═════ Material to process ═════
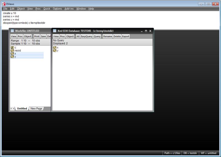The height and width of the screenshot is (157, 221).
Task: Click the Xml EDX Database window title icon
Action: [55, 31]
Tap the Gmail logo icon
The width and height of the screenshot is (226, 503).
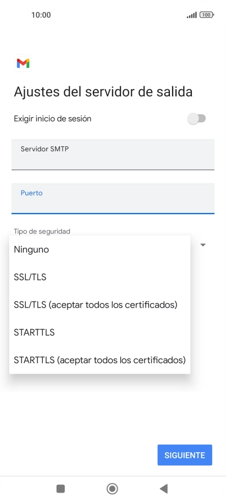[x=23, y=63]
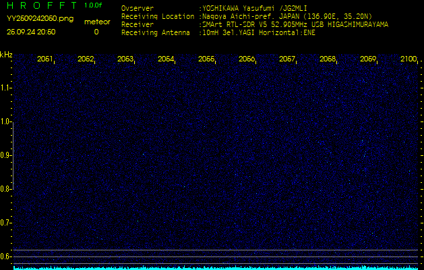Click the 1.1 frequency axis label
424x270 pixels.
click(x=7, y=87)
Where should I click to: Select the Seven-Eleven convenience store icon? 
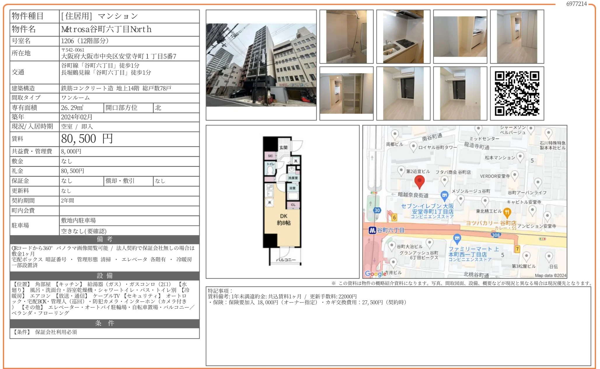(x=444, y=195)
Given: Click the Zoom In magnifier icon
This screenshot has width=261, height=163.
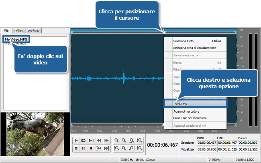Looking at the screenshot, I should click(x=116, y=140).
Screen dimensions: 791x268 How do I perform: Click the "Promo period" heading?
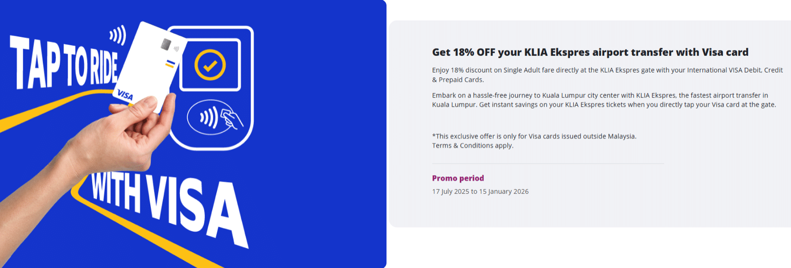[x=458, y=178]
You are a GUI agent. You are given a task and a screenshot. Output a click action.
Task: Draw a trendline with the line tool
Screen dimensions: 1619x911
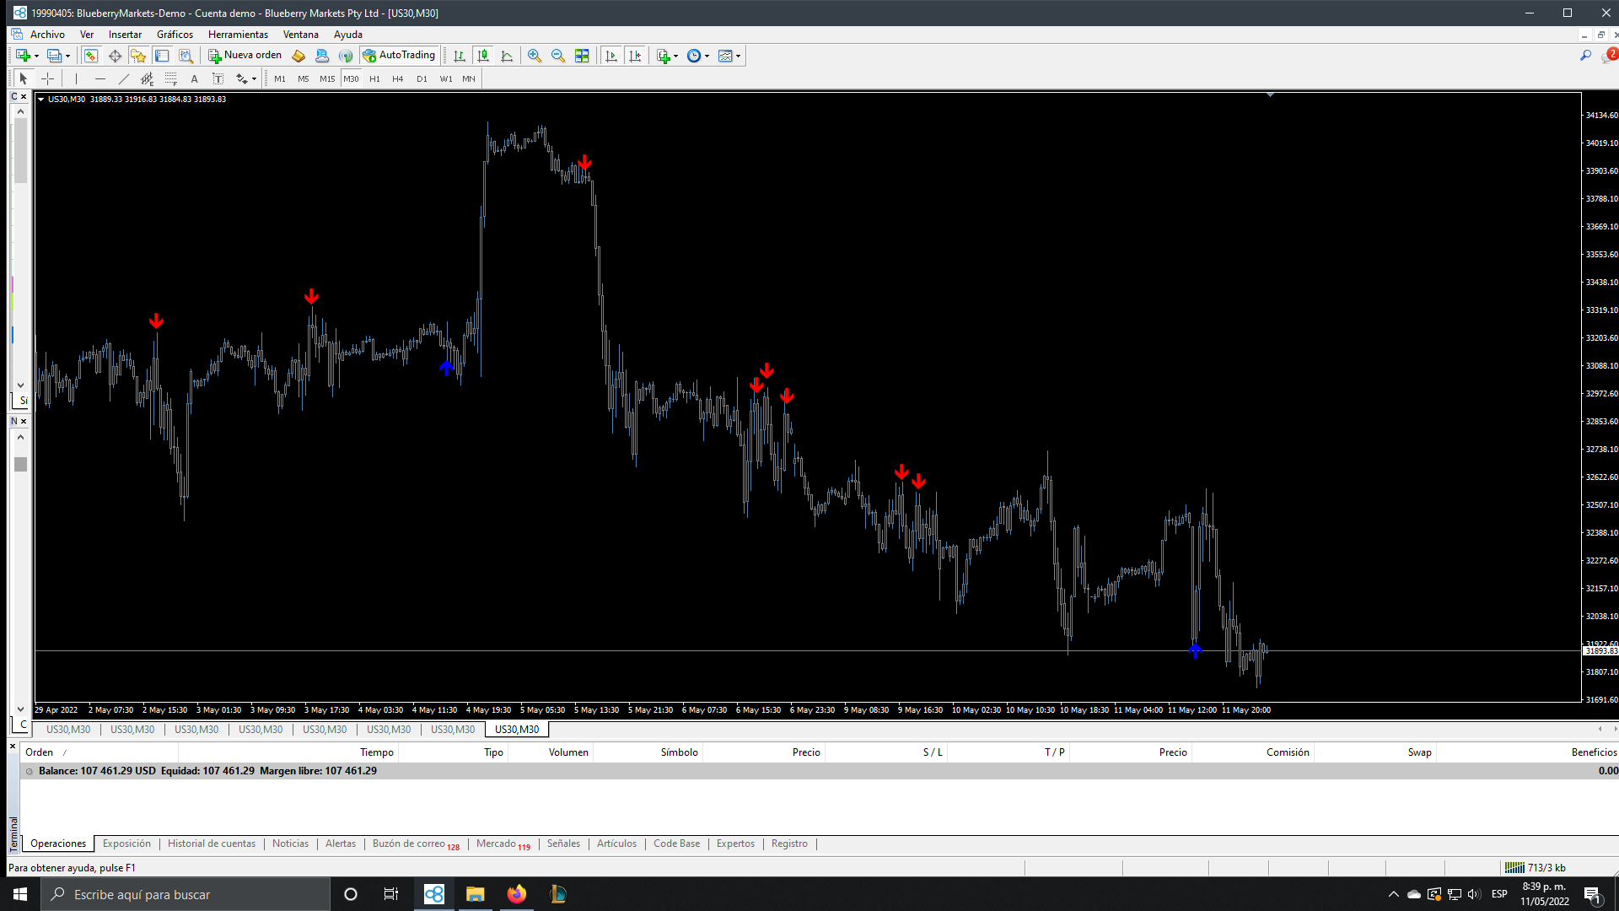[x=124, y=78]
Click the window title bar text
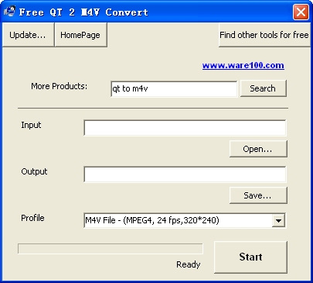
═════
═════ Material to process ═════
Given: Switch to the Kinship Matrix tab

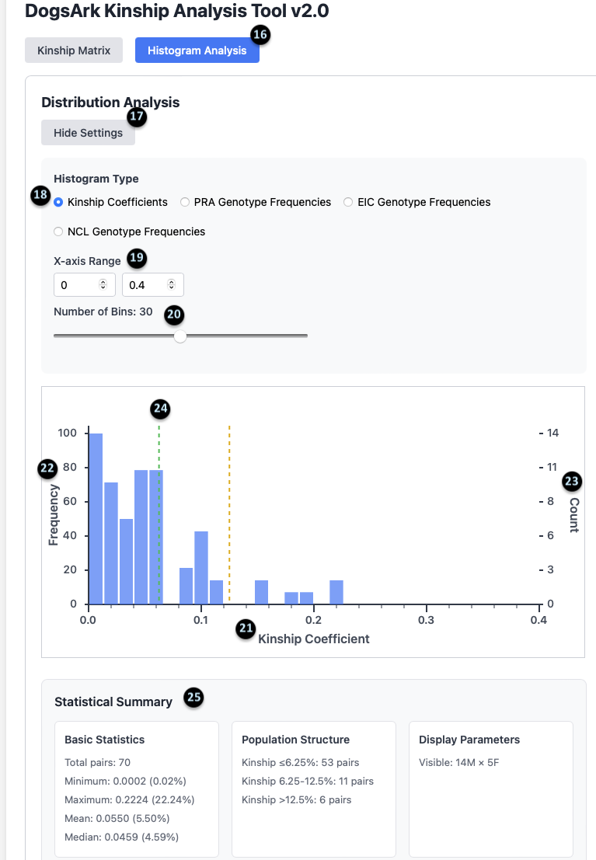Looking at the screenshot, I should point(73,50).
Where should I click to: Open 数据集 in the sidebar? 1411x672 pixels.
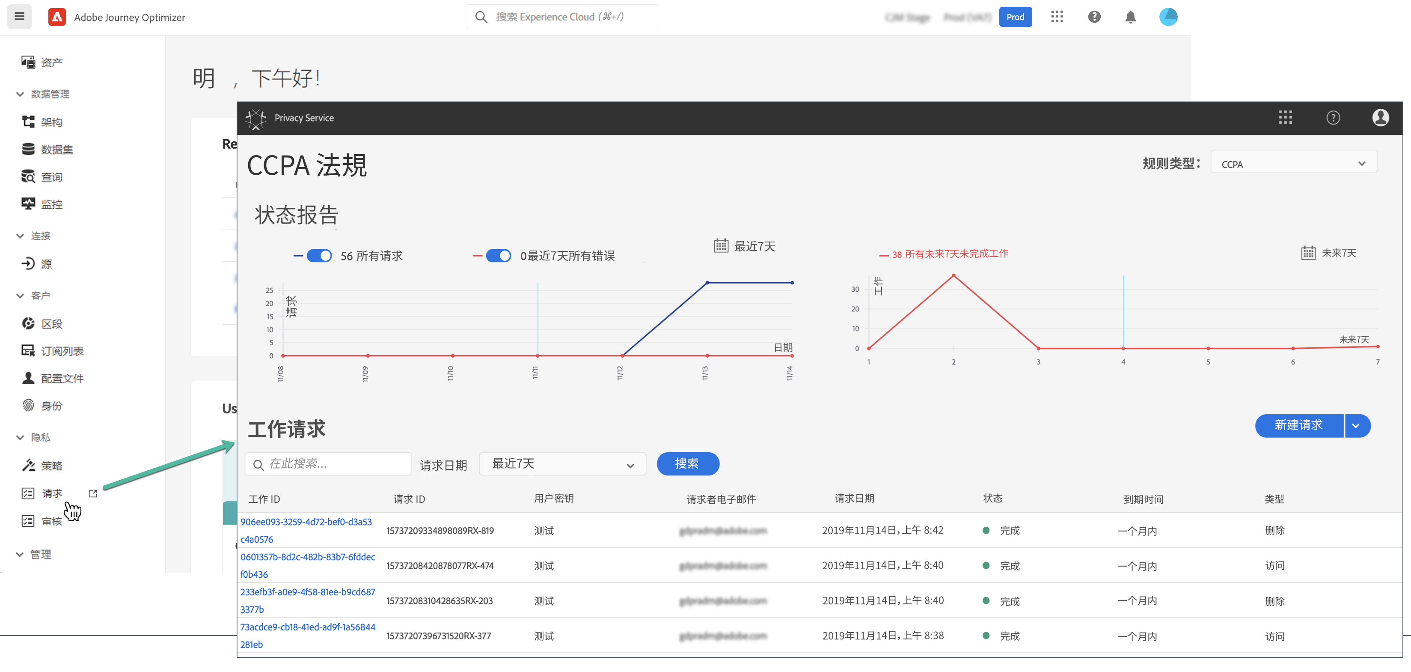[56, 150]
═════
Please find every line in the records that contains the word "dimensions", matching case exactly, and copy each of those lines in full.

**Solution for this task**
Screen dimensions: 791x268 How do I perform: Click the "Promo period" heading?
Screen dimensions: 1619x911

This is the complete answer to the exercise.